Однако в сентябре 1879 г. Бисмарк писал и о принципиально ином:

«Нам нельзя допустить, чтобы мы остались на Европейском континенте в полном одиночестве между Россией и Францией, имея рядом поверженную и брошенную на произвол судьбы Австрию»[621].

Как показал в своем фундаментальном исследовании С. Д. Сказкин, сам выбор между Австро-Венгрией и Россией Бисмарк считал нежелательной для Германии ситуацией. «Лишь в союзе трех русская дружба оказывалась полноценной для Германии, так как выгодные ее стороны сохранялись в полной мере, а невыгодные парализовывались присутствием Австрии. Но существование союза трех нисколько не препятствовало более тесному сближению Германии с одной из двух ее союзниц. Возникал лишь вопрос, с которой из двух союз должен быть более тесным с точки зрения международных отношений. И на этот вопрос не могло быть двух ответов: с Австрией, потому что она была слабейшей»[622]. Именно поэтому выбор в пользу лишь одной России для германского канцлера был «абсолютно неприемлем»[623].

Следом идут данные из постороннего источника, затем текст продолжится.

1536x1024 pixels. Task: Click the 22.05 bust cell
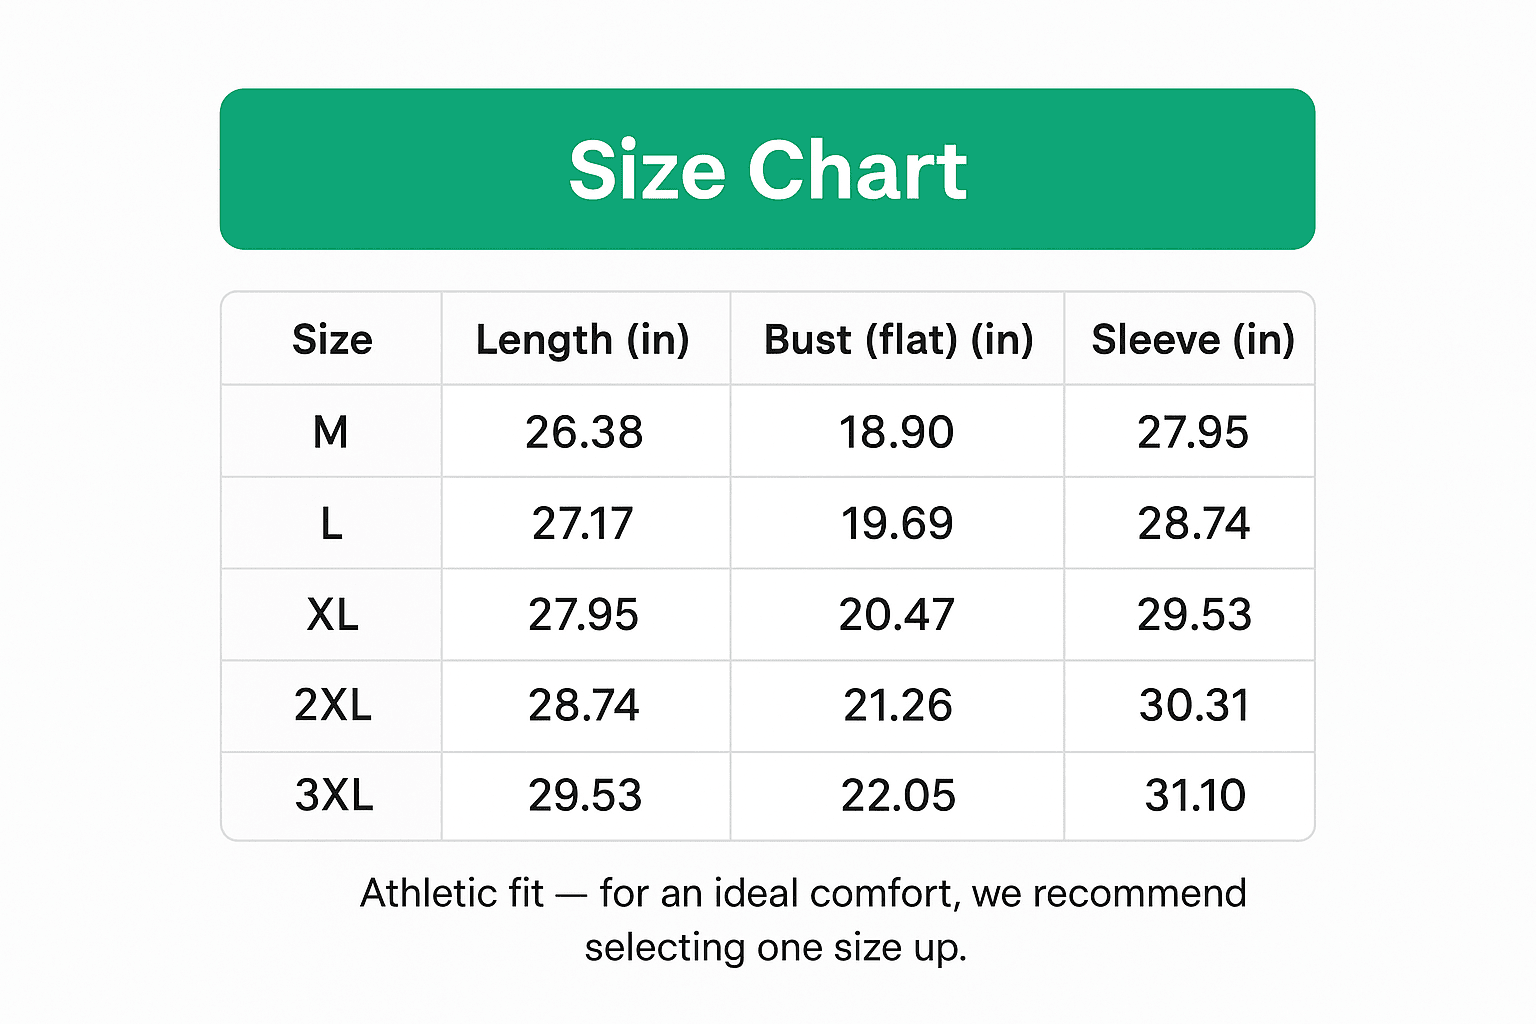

Бисмарк настолько надеялся, что Россия наконец-то решительно «пойдет вперед», что, по сообщению Шувалова, в начале 1877 г. «предложил лорду Дерби заключить оборонительный и наступательный союз с Англией против Франции». Когда же Дерби отклонил это предложение, мотивировав тем, что подобный альянс был бы противен национальным чувствам англичан, то в ответ Бисмарк «стал пугать английский кабинет тем, что Германия поддержит Россию в ее войне с Турцией»[624].

Таков, по расчету Бисмарка, был бы наилучший для Германии расклад сил в Европе с участием России. Но этот расклад он считал выгодным и самой России, так как ориентировал ее политику не на мифические цели, а на прагматические национально-государственные интересы. Единственной здоровой основой великого государства Бисмарк считал «государственный эгоизм», а не «романтику». А то, чем занималась Россия на Балканах, было, по его мнению, чистейшей воды романтикой, ибо «освобожденные народы не благодарны, а требовательны». Поэтому Бисмарк надеялся, что в своей восточной политике Россия начнет все-таки «руководствоваться соображениями более технического, нежели фантастического свойства». Запереть Босфор русскими минами и орудийными батареями — эта задача была для канцлера Германии вполне понятна и вызывала уважение[625].

Хотя подобным образом Бисмарк высказывался уже после своей отставки, но думал он так и во время своего балканского поединка с князем Горчаковым. С. Д. Сказкин был совершенно прав, когда писал, что «единственной конкретной целью русской политики на Балканах, где у России особых экономических интересов не было, было регулирование, если не окончательное решение пресловутого вопроса о проливах»[626].

Называя германского канцлера «великим искусителем в пустыне», Горчаков считал его призывы губительными для России. Справедливо полагая балканское славянолюбие крайне опасным российским увлечением, князь Александр Михайлович, к сожалению, по достоинству не оценил те позитивные перспективы, которые могли открыться России в случае, если бы ее правительство осмелилось основательно и тонко разыграть германскую карту.

Горчаков твердо стоял за сохранение разнонаправленных и сбалансированных векторов российской внешней политики в целях поддержания европейского равновесия. Это, по его убеждению, и должно было служить лучшей гарантией сохранения мира в Европе и обеспечения его для России. Казалось бы, благородно и вполне логично, однако так не получалось в реальной жизни.

Тем временем неизбежность российской военной операции на Балканах становилась для петербургского руководства все более очевидной. И эту операцию надо было готовить.